Las botas se iban acercando, crecía su amenaza en la noche.
Hasta que aparecieron los hombres que las calzaban. Solo eran dos hombres, seguro que andaría cerca todo el piquete. Sus armas pareaban muy automáticas, de esas que empiezan a disparar y no saben pararse. El que iba en cabeza, a lo mejor un teniente, se detuvo un momento mirándonos, pero siguió adelante y el otro también, y no nos preguntaron nada, ni una palabra nos dijeron. Los dos jordanos, con sus trajes a manchones para camuflarse sobre el terreno, eligieron un sitio ni muy cerca ni muy lejos y posaron sus equipos de guerra. Luego sacaron una linterna y un tablero y se hicieron como una mesa de campaña.
Yo miré para el de Florida, sin atreverme a despegar los labios. Él estaba como si nada. Se tumbó panza arriba, con la cabeza sobre la mochila gigante. No tardaría en predicar sobre lo que estaba viendo, ahora bajando la voz:
—Por allí debe andar la Osa Mayor, en esta época del año anda muy baja en el horizonte, seguro que Casiopea es aquella que nos está guiñando el ojo.
Yo apenas hablaba. De vez en cuando Amoedo hacía una pausa. Era un silencio metódico y a la espera, para engancharme a mí en la conversación.
—Casiopea, Auriga, Pegaso… Me gustaría saber cómo nos llaman «ellos» a «nosotros».
Una de las veces, debía de ser muy tarde, el recurso no le valió y yo me callé definitivamente. Todavía no sé cómo pude dormirme con aquella sensación de estar encima de un cañón.
Esta vez fueron unos sueños nuevos, creedme, donde el peligro se alternaba con la belleza. La de tiempo que llevaba sin acordarme de la Historia Sagrada. Soñé con San Juan Bautista cuando andaba por el Jordán de pic-nic comiendo saltamontes y miel, soñé cosas disparatadas y también hermosas como una merienda con Jesucristo y con San Lázaro, que nos la servían Marta y María y daba gusto aquella amistad. A Jesucristo le gustaba el vino y las canciones de países lejanos. Pero venían unos sayones y nos tomaban las huellas a todos, ya estaban para fusilarme…

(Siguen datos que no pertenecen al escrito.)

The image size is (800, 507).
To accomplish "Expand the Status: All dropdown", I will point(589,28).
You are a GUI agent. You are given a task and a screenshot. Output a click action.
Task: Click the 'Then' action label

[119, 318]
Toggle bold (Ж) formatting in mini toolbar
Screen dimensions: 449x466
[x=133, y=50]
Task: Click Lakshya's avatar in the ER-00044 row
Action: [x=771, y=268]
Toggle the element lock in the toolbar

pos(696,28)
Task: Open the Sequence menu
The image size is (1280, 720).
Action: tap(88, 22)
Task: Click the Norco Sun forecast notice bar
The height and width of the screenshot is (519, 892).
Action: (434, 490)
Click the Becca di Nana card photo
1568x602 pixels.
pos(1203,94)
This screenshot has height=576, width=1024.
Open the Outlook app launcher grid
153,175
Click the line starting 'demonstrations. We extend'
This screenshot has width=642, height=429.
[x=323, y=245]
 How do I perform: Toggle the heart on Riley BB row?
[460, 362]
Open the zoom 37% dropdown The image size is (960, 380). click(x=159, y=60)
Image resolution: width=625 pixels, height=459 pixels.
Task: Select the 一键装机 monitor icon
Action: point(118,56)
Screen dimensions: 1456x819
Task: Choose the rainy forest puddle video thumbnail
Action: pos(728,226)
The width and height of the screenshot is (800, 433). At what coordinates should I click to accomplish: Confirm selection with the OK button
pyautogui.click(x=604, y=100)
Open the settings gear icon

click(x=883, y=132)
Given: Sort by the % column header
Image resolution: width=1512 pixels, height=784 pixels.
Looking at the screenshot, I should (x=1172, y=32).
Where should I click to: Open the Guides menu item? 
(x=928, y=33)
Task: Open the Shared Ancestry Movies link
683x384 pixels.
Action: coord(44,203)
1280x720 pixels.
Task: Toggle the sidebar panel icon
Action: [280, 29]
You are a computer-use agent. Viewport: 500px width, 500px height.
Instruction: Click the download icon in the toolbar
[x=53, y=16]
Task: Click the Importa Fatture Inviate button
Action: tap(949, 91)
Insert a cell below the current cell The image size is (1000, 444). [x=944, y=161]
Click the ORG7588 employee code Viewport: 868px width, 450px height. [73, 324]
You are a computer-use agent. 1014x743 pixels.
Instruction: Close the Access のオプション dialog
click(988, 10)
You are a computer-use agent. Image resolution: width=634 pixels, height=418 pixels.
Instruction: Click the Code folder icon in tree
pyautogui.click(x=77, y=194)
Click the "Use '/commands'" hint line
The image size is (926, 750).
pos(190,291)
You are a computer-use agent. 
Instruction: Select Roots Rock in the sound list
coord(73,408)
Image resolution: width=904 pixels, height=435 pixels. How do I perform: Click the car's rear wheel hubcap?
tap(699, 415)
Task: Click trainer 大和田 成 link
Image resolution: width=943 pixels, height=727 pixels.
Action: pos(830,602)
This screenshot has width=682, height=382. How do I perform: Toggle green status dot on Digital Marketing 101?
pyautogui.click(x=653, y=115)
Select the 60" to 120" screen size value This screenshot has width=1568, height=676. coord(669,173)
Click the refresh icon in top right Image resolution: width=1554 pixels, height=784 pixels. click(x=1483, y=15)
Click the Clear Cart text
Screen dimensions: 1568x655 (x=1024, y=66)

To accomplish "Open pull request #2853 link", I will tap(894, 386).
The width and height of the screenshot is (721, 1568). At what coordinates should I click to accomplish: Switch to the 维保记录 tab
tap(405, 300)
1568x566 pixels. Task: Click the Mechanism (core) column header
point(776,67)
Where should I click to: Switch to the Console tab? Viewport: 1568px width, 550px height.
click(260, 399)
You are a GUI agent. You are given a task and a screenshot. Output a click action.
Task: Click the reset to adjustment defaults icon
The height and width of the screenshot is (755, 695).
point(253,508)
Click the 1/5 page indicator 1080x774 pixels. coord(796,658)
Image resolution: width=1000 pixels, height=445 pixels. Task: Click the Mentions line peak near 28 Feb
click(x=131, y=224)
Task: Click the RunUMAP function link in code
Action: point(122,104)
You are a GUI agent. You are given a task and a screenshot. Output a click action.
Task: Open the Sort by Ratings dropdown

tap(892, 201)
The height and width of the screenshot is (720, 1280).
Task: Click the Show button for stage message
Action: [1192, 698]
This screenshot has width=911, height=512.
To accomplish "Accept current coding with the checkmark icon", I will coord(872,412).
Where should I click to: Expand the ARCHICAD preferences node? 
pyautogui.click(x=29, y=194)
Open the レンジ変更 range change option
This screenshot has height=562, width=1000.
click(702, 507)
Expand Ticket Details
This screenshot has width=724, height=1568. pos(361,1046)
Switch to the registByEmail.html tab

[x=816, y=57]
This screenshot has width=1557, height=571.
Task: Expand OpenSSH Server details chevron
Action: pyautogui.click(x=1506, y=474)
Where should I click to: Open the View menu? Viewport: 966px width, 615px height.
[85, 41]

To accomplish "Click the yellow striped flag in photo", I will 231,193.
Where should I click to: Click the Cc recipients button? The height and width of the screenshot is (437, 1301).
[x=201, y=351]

Si a uno van a fusilarlo en sueños, se despierta, seguro. Desperté y tenía al lado un árbol, y era el tipo de Florida:
—¡Vamos, arriba!
Había amanecido y se veía crecer la luz, los ojos empezaban a desengañarse.
—¡Nos vamos a Amman, hermano, los hermanos jordanos se han levantado tolerantes! —y señalaba para una camioneta donde unos árabes nos esperaban, con cara de buenas noticias.
Arístides Amoedo había hecho amistad con la patrulla nocturna, allí seguían un cabo y un soldado jugando a las damas. (Como jubilados). Le dieron un elixir para que nos enjuagásemos la boca (perborato, pero mejor callarlo, un cartel anunciaba el merendero de familias y el suelo estaba sembrado de tapones de Coca-Cola). Amoedo les regaló la piña de plátanos. El mundo está lleno de aventuras.